Texto de origem →
┌──
Cinco discos importantes

Por estranho que pareça, o mundo não se reduz ao meu gosto (sendo que isso talvez explique o atual estado da humanidade): há discos que eu não consigo ouvir sem absoluta irritação ou sem cair no tédio mas que encontraram falanges, falanginhas e falangetas de apoio que não se contam pelos dedos da mão. A humildade obriga-nos a reconhecer mérito até aos objetos com que implicamos. Assim sendo, aqui seguem cinco discos importantes da primeira metade do ano, mesmo que soem a 1940 ou nos deem vontade de partir a casa ao pontapé.

“Rough and Rowdy Ways”

Bob Dylan

Completamente desfasado dos tempos, imerso nos seus heróis musicais e nos géneros com que cresceu, assombrado pela morte que não tarda, Rough and Rowdy Ways, o mais recente tomo da obra de Dylan, é inqualificável: as canções, quando não são assustadoras, encantam e no entanto não consigo imaginar nenhum jantar com menores de 70 anos em que alguém ponha a tocar isto; e se há momentos em que Dylan parece raiar o pastiche há sempre algo de tortuoso nesse exercício, porque Dylan distorce os géneros que pilha e injeta-lhes a sombra da morte a cada passo. Se isto for o adeus será, como sempre com Dylan, um adeus que demoraremos muito tempo a escrutinar e tentar perceber.

“Fetch the Bolt Cutters”
└──
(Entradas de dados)
┌──
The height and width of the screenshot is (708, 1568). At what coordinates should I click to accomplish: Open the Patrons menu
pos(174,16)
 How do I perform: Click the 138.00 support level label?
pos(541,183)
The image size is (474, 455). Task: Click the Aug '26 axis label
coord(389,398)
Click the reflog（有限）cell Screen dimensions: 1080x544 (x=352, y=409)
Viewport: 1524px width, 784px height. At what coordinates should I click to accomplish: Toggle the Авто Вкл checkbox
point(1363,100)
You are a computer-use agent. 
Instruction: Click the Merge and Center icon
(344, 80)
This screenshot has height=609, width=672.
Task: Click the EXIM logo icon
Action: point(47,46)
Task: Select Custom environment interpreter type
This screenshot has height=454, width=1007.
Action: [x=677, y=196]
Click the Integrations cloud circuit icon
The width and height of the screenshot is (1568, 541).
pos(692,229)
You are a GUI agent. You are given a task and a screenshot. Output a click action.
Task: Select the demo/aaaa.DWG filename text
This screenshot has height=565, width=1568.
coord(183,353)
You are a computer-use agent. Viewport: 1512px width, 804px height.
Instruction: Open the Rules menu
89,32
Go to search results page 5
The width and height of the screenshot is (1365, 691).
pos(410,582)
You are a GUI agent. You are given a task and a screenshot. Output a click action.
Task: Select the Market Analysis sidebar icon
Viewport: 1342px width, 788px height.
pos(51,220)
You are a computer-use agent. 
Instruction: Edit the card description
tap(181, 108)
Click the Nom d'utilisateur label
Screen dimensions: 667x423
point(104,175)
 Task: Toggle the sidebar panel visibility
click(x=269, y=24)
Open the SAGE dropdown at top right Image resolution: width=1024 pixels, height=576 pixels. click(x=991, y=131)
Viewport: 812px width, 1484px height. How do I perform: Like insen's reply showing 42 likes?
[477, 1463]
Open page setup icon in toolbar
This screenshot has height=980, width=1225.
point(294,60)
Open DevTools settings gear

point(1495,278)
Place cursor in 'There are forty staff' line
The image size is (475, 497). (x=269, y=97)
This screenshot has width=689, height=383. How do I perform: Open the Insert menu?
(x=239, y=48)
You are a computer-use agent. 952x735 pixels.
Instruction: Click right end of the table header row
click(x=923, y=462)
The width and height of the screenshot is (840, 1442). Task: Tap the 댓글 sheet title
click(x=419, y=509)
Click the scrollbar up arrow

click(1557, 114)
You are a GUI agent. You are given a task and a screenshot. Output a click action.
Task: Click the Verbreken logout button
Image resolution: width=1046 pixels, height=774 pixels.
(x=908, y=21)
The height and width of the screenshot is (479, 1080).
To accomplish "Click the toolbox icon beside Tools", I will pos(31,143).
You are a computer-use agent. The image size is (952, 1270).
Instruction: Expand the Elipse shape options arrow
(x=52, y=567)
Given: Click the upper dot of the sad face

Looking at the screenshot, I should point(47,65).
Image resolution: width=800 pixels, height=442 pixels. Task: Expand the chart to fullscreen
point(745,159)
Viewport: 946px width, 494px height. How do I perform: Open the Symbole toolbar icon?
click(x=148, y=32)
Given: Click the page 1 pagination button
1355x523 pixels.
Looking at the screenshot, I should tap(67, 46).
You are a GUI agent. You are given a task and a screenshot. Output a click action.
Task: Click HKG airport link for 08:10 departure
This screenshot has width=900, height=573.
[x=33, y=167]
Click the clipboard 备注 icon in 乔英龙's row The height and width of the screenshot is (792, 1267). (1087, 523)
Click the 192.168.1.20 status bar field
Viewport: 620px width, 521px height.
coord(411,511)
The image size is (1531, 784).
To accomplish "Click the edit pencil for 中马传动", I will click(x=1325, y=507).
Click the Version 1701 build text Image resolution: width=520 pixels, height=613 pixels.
└──
Teste de compreensão →
**a.** Responda às perguntas sobre o texto dos cinco discos importantes.
(i) De que período são os discos que o texto apresenta?
(ii) Como se chama o disco de Bob Dylan?
(iii) Segundo o texto, o que Dylan injeta nos géneros que pilha?
**b.** Reescreva o trecho do texto sobre os cinco discos entre "Por estranho que" e "casa ao pontapé.", inclusive, trocando "humildade" por "modéstia".

Respostas por tarefa →
**a.**
(i) Da primeira metade do ano.
(ii) "Rough and Rowdy Ways".
(iii) A sombra da morte, a cada passo.

**b.**
Por estranho que pareça, o mundo não se reduz ao meu gosto (sendo que isso talvez explique o atual estado da humanidade): há discos que eu não consigo ouvir sem absoluta irritação ou sem cair no tédio mas que encontraram falanges, falanginhas e falangetas de apoio que não se contam pelos dedos da mão. A modéstia obriga-nos a reconhecer mérito até aos objetos com que implicamos. Assim sendo, aqui seguem cinco discos importantes da primeira metade do ano, mesmo que soem a 1940 ou nos deem vontade de partir a casa ao pontapé.